Language：Japanese   Presentation type：Poster presentation  

Venue：昭和薬科大学  

【目的】当研究室では、従来から肝再生現象のin vivoモデル系として70％部分肝切除マウスを用い、肝再生を促す薬物の探索などを行ってきた。一連の研究で、カルバコールに注目した。近年、カルバコールは肥満モデル動物において肝細胞核抗原の増加作用を示すことが報告されている。そこで、本研究では、70％部分肝切除マウスに対するカルバコールの肝再生促進作用を検討するため、肝重量の測定およびBrdUを用いた免疫組織化学的手法によるDNA合成能の測定を行った。

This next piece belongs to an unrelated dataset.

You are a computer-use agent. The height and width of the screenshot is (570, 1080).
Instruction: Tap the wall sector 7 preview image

【方法】マウス（ddY系、雄性）にエーテル麻酔下で70％部分肝切除術を施行した。術直後より、カルバコールを1日1回腹腔内投与した。術後、一定期間経過したモデル動物にBrdU（50 mg/kg, i.p.）を投与し、肝重量を測定した。摘出した肝臓は、ホルマリン固定後、パラフィン包埋し、ミクロトームにより薄切して組織切片を作成した。S期の核に取り込まれたBrdUはBrdU Immunohistochemistry kit(Exalpha Biologicals)により染色し、その染色された割合(Labeling index ;LI)を計測した。

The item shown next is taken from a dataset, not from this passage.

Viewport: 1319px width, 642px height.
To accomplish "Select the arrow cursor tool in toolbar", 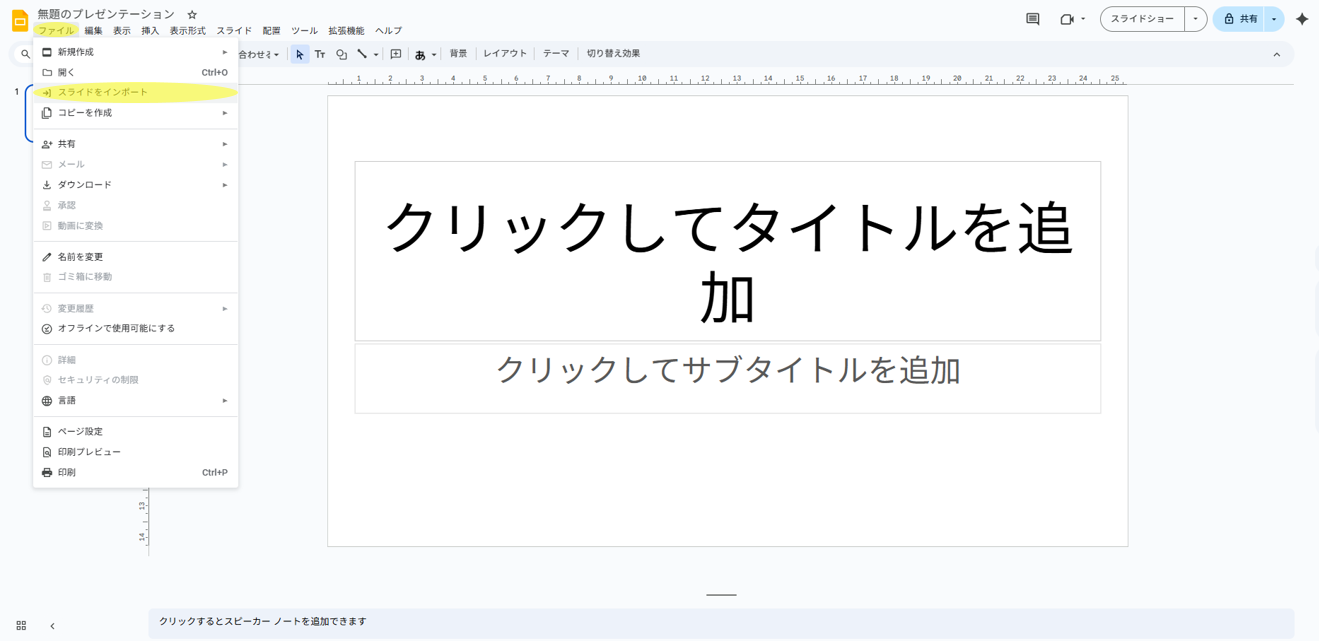I will click(x=299, y=54).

【結果及び考察】70％部分肝切除後の残余肝重量は、カルバコール投与により早期から用量に依存して増加した。また、DNA合成能の変動は、術後1.5～2日目においてLIの一過性のピークが認められた。Control群（生理食塩水投与）のLIは1.5日目で6.6％であったのに対し、カルバコール投与群のLIは10.4％であり、DNA合成能の有意な上昇が認められた。これらの結果から、カルバコールは、70％部分肝切除マウスにおいて、術後早期から肝実質細胞のDNA合成能を優位に上昇させ、肝再生を促進することが示された。